Required action: Go through the records and give each one again exactly, omitting the images.

Dataset:
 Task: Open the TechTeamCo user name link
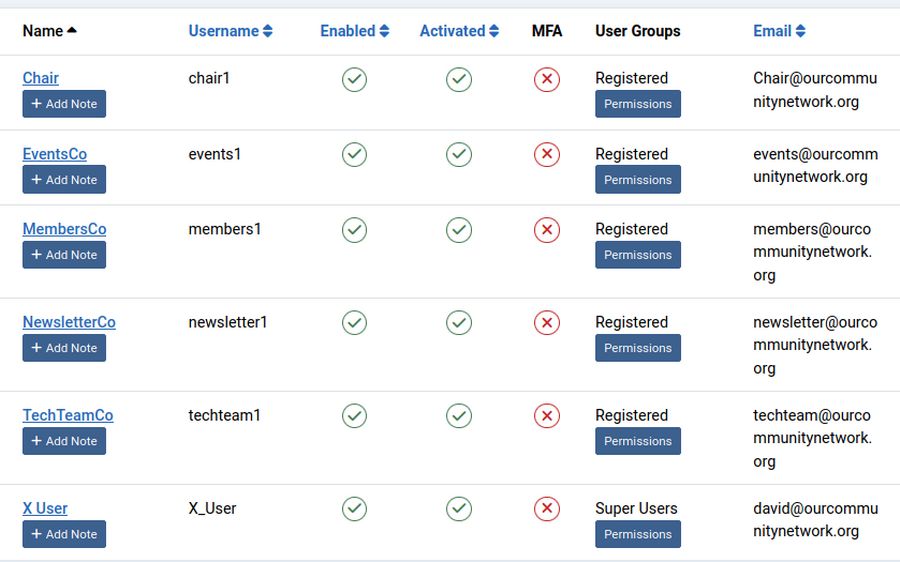pos(68,415)

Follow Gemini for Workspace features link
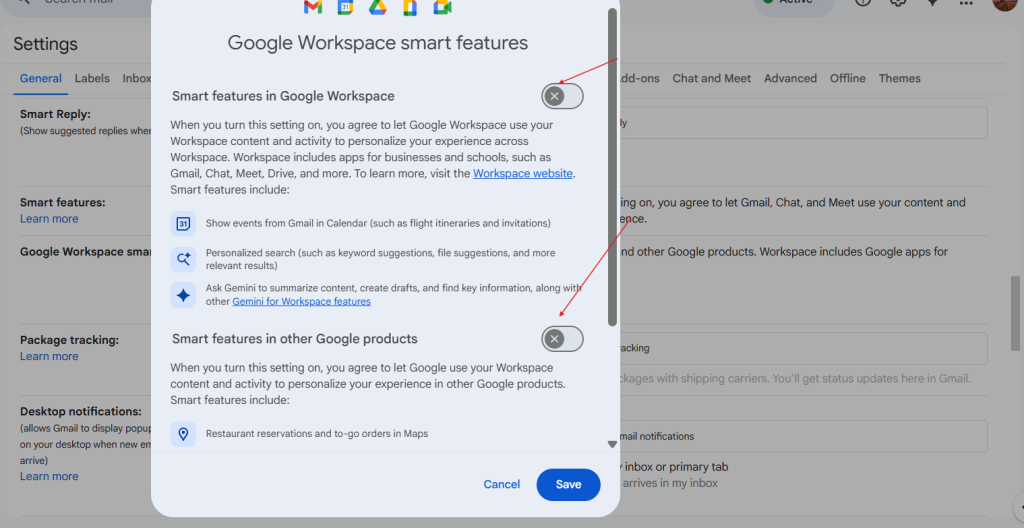point(301,302)
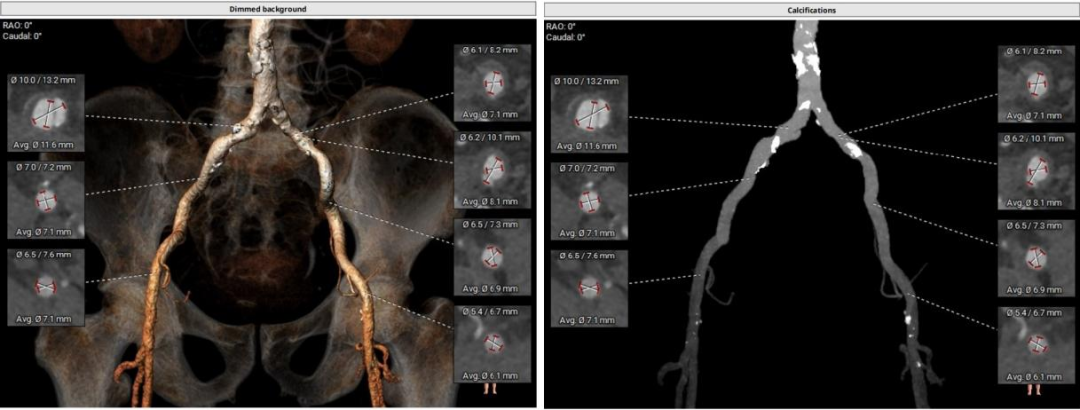The width and height of the screenshot is (1080, 410).
Task: Click Ø 6.5 / 7.6 mm cross-section in Calcifications view
Action: pyautogui.click(x=590, y=287)
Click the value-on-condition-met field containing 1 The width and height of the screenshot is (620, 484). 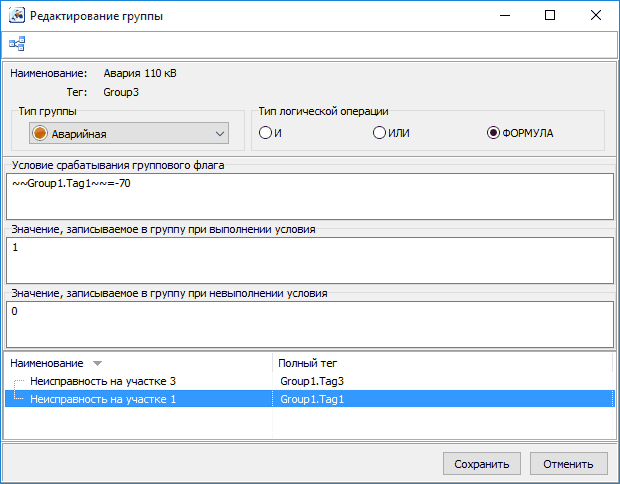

Exercise answer:
 Task: Open the TechTeamCo user name link
pos(68,415)

Follow Gemini for Workspace features link
point(301,302)
The width and height of the screenshot is (1080, 410).
Task: Click Ø 6.5 / 7.6 mm cross-section in Calcifications view
Action: pyautogui.click(x=590, y=287)
Click the value-on-condition-met field containing 1 The width and height of the screenshot is (620, 484). 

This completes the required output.